"No space left on device" when using HuggingFace + SageMaker

Hi, I’m trying to train a model using a HuggingFace estimator in SageMaker but I keep getting this error after a few minutes:

[1,15]: File “pyarrow/ipc.pxi”, line 365, in pyarrow.lib._CRecordBatchWriter.write_batch
[1,15]: File “pyarrow/error.pxi”, line 97, in pyarrow.lib.check_status
[1,15]:OSError: [Errno 28] Error writing bytes to file. Detail: [errno 28] No space left on device
[1,15]:

I’m not sure what is triggering this problem because the volume size is high (volume_size=1024)
My hyperparameters are:
{‘per_device_train_batch_size’: 4,
‘per_device_eval_batch_size’: 4,
‘model_name_or_path’: ‘google/mt5-small’,
‘dataset_name’: ‘mlsum’,
‘dataset_config’: ‘es’,
‘text_column’: ‘text’,
‘summary_column’: ‘summary’,
‘max_target_length’: 64,
‘do_train’: True,
‘do_eval’: True,
‘do_predict’: True,
‘predict_with_generate’: True,
‘output_dir’: ‘/opt/ml/model’,
‘num_train_epochs’: 3,
‘seed’: 7,
‘fp16’: True,
‘save_strategy’: ‘no’}
And my estimator is:

create the Estimator

huggingface_estimator = HuggingFace(
entry_point=‘run_summarization.py’, # script
source_dir=’./examples/seq2seq’, # relative path to example
git_config=git_config,
instance_type=‘ml.p3.16xlarge’,
instance_count=2,
volume_size=1024,
transformers_version=‘4.4.2’,
pytorch_version=‘1.6.0’,
py_version=‘py36’,
role=role,
hyperparameters = hyperparameters,
distribution = distribution
)

Any help would be very much appreciated!


Some more details:

  • I’m calling fit without extra params, just like this:
    huggingface_estimator.fit()
  • The entry point is this public script:
    transformers/run_summarization.py at master · huggingface/transformers · GitHub
  • From traceback I see that the error is happening on line 433:
    load_from_cache_file=not data_args.overwrite_cache,
    (I guess something is happening here but not totally sure what)
  • At the moment I’m not saving checkpoints (to prevent that causing the error), using the param ‘save_strategy’: ‘no’
  • The dataset isn’t that big, 1.7 GB.
  • The model is quite big, but less than 3 GB
  • My volume is 1024 GB

Could you also include your .fit() call so that the example can be reproduced? And a link to the run_summarization.py if public? Do you have a sense of what could take up a lot of storage? do you checkpoint a large model very frequently? or do you read a large dataset?

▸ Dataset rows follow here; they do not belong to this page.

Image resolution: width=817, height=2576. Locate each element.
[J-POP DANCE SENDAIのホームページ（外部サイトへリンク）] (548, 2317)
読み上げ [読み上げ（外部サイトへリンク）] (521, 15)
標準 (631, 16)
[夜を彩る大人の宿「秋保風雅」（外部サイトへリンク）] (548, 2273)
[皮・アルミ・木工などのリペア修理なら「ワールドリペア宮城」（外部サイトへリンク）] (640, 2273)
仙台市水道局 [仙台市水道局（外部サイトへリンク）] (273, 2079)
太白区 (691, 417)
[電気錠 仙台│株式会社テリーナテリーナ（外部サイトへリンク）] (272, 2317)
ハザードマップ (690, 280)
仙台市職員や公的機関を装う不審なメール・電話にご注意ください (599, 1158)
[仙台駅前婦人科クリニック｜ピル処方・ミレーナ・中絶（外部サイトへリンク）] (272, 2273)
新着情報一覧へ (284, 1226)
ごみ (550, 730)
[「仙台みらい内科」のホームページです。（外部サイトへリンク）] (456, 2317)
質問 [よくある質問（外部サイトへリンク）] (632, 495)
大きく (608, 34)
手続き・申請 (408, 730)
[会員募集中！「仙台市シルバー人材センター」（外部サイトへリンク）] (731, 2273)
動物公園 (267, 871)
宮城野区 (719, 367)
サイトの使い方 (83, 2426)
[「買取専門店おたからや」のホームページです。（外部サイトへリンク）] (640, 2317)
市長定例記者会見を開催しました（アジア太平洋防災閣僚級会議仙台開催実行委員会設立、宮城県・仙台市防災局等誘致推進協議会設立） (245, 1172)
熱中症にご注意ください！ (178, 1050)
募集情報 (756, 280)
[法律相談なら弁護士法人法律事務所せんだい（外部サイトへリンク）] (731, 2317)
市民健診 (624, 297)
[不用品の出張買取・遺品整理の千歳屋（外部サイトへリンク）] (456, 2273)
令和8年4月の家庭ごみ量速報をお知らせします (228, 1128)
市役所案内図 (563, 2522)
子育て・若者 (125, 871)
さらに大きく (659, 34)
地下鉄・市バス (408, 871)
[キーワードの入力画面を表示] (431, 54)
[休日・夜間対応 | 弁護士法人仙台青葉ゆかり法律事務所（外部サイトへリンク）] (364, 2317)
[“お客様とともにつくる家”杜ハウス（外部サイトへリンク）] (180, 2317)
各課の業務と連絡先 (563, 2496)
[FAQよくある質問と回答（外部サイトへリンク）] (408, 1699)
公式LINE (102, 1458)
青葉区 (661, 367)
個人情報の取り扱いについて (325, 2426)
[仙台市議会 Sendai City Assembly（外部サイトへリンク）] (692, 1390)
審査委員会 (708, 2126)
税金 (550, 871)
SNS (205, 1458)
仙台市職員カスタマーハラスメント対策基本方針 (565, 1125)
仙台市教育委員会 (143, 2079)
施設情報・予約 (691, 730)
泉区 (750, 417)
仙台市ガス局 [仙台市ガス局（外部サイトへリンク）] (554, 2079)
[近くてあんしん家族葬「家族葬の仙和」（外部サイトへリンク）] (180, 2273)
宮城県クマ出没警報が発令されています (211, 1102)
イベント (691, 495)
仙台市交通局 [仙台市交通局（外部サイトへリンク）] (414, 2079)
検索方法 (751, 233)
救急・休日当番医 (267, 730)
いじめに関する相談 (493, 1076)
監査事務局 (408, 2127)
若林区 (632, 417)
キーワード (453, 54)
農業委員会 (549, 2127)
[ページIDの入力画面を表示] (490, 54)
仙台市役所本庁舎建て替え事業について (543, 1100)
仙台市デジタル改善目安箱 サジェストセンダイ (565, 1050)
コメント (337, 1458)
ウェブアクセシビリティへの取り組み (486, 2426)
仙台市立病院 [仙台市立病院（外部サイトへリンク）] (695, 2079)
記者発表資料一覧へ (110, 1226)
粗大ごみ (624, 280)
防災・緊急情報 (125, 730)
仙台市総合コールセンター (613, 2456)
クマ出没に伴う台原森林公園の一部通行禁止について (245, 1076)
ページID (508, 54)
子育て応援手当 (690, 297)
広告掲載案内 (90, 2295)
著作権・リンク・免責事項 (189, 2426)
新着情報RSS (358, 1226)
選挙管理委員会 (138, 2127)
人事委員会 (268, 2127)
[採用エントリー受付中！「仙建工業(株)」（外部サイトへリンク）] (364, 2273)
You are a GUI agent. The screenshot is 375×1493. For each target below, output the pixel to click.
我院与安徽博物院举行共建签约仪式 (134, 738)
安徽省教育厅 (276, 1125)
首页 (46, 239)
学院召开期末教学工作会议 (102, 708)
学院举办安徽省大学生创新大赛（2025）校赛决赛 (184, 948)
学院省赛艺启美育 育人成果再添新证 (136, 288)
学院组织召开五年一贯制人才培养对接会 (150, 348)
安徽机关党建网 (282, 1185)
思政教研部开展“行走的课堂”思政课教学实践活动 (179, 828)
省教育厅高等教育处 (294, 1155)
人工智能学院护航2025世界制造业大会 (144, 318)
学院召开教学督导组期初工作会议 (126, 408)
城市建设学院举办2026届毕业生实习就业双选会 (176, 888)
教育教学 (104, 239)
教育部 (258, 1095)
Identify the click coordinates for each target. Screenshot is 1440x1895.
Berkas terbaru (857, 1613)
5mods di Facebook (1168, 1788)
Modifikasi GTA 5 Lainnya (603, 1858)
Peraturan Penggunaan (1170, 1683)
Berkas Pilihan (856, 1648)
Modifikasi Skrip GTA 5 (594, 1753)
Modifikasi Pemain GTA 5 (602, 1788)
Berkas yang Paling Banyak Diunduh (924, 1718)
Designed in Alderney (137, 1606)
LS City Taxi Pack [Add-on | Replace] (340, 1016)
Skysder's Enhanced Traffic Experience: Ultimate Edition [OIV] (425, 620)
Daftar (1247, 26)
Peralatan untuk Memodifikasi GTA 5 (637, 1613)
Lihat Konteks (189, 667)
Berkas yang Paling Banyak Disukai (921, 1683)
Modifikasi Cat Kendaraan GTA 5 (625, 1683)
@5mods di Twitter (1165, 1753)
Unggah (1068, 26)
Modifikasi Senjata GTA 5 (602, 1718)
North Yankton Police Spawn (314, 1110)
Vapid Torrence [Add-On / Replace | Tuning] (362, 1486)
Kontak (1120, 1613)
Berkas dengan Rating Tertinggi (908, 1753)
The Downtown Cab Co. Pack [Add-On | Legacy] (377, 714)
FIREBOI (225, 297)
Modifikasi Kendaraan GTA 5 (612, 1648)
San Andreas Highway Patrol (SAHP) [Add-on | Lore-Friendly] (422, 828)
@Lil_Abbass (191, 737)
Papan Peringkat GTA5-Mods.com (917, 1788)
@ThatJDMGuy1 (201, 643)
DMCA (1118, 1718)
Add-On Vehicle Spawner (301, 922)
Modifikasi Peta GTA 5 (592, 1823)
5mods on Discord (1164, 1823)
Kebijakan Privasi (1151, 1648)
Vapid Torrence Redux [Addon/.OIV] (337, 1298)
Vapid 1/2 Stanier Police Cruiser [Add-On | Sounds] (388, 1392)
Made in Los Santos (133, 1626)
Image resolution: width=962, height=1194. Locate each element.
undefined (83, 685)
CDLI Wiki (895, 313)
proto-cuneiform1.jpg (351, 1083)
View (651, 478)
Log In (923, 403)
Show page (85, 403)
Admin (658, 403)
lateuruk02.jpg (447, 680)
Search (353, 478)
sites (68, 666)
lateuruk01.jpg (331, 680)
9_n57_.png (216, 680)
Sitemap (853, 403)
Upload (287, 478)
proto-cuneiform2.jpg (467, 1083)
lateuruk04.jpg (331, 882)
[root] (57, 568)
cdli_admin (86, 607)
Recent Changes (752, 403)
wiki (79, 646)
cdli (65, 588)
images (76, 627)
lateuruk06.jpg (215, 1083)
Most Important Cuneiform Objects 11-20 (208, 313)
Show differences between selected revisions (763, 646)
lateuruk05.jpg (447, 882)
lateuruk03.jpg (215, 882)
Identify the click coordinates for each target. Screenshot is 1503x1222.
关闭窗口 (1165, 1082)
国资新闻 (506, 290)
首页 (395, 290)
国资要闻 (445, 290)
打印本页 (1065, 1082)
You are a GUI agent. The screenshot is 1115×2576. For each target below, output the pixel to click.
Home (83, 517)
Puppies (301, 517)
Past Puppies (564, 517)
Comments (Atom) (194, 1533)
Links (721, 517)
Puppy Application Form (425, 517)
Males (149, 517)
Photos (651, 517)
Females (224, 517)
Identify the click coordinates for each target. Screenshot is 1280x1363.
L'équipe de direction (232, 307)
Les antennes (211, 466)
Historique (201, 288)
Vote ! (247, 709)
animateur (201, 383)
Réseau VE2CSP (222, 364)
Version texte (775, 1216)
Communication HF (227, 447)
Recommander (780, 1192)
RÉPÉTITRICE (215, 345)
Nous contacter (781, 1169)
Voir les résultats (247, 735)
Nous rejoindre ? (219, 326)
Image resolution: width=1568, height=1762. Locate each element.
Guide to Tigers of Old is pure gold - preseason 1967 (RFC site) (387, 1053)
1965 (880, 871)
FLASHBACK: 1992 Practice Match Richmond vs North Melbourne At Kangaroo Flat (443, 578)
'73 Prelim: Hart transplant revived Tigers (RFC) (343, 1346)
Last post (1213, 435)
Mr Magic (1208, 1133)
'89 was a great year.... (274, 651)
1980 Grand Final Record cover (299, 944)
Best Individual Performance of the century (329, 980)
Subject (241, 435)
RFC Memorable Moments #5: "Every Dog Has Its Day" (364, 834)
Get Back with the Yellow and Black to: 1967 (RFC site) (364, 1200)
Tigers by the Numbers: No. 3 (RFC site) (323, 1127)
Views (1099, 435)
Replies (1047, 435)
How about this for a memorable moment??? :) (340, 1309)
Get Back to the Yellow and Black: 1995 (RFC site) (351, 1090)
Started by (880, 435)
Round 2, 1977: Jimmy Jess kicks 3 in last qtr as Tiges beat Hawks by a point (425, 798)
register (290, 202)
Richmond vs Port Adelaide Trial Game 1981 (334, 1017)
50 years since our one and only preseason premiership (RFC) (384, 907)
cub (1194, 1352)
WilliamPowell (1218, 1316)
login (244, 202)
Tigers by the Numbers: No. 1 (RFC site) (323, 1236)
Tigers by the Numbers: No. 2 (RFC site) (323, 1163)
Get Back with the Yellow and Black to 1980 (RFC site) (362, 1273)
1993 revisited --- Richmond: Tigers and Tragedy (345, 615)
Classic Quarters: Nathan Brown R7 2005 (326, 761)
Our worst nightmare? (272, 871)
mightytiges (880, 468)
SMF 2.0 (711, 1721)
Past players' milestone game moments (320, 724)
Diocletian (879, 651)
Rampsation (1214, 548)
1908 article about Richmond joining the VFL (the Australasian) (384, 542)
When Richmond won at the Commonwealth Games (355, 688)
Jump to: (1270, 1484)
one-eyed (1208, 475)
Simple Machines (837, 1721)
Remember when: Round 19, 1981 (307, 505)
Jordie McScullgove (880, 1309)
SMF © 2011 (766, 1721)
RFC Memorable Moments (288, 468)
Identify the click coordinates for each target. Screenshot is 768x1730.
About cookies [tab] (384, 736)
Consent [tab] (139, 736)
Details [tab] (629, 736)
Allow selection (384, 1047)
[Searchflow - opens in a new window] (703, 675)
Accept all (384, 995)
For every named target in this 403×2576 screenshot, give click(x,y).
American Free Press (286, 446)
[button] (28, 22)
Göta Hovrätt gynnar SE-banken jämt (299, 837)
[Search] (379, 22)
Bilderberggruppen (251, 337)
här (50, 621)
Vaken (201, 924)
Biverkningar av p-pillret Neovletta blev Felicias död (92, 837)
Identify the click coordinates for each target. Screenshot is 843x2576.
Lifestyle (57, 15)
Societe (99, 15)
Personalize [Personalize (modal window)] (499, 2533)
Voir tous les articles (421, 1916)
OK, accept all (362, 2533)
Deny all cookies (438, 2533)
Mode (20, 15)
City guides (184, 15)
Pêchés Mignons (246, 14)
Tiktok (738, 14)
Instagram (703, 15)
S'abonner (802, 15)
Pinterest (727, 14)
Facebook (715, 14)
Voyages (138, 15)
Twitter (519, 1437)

Hi Olivier, thanks for your response! I’ve just edited my question including that information. Let me know if you need more data

Hey @LeoCordoba,

Your error is coming from caching the dataset. Datasets is caching the dataset on disk to work with it properly. The default cache_dir is ~/.cache/huggingface/datasets. This directory seems not to be on the mounted EBS volume.

To fix your problem you need to define a cache_dirin the load_dataset method. You can copy the run_summarization.py to your local filesystem and adjust
line 313
from

datasets = load_dataset(data_args.dataset_name, data_args.dataset_config_name)

to

datasets = load_dataset(data_args.dataset_name, data_args.dataset_config_name,cache_dir="opt/ml/input")
1 Like

Thanks @philschmid ! That makes sense :ok_hand:

1 Like